Young Consumers May Use Ad Blockers, but That Doesn’t Mean They Don’t Like Seeing Brands Online

They just want companies to respect their digital space

Defy Media is a multichannel network that works with creators like ClevverTV who attract a younger audience.
ClevverTV

Even though younger generations are more likely to use ad blockers or skip ads when they can, they’re also incredibly responsive to informative and socially-relevant brand presences online.

According to a new study conducted by Defy Media’s Acumen Research and TMI Strategy, young consumers get annoyed by ads that interrupt their viewing or social media experience but are receptive to ads or brands that respect their online space.

Of the more than 1,300 participants aged 13 to 25 years old, 66 percent use an ad blocker on at least one device.

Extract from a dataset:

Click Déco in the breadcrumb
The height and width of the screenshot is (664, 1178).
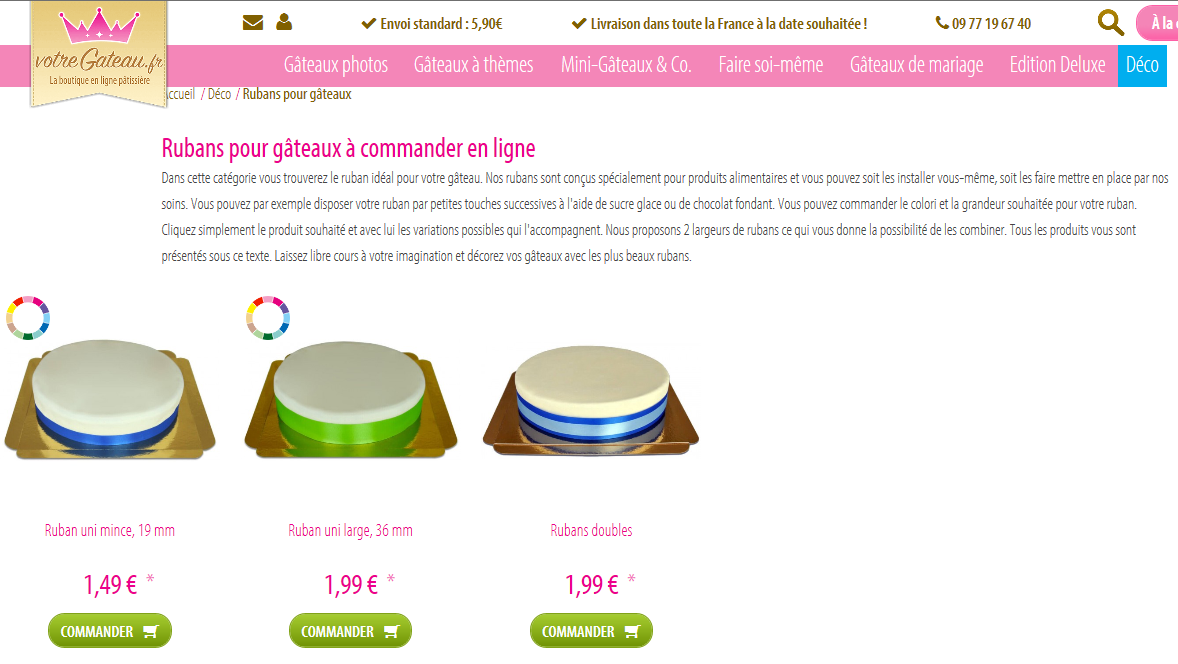219,94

Despite blocking ads a majority of the time, 80 percent understand that ads on the internet are a “regular part of life,” and a whopping 84 percent say they’re not willing to pay for an ad-free experience all of the time.

“These numbers aren’t all doom and gloom for the ad world,” said Defy Media CMO Andy Tu. “But it’s a dose of reality for executives. The old way of doing things isn’t going to fly with young people anymore.”

Even though people block a large amount of ads, around 62 percent actually follow at least one brand on social media on platforms like Facebook, Instagram and Twitter. The impulse to follow brands primarily comes from wanting to find out more information about the product or service, and then to keep up with promotions or news about it.

“They’ll also easily stop following a brand if they feel turned off by it,” said Tu. “If it feels boring or repetitive, or if it clogs your feed by constantly purveying content.”

In addition to annoying content, these young consumers will also unfollow brands if they don’t like or agree with its political, environmental or social stance. Around 34 percent of respondents felt that way about the responsibility of brands they follow online. More than half (53 percent) said they will stop buying a brand if it doesn’t live up to their expectations of social responsibility.

“It’s not that young people are cognizant of their purchase power in real time as they use it,” said Tu. “They just don’t know any other way. They’ve been able to listen to any song, anywhere, without buying the album, or watch any video when they wanted to.”

“Marketers have been playing from an old playbook, and now some headlines show millennials leading the demise of our whole population,” he said. “The brands to watch for are the ones who have never advertised on television in the first place. When I look at them, I’m way less scared about the future.”

Defy Media presented these results and more conclusions at VidCon in Anaheim, Calif., on Thursday.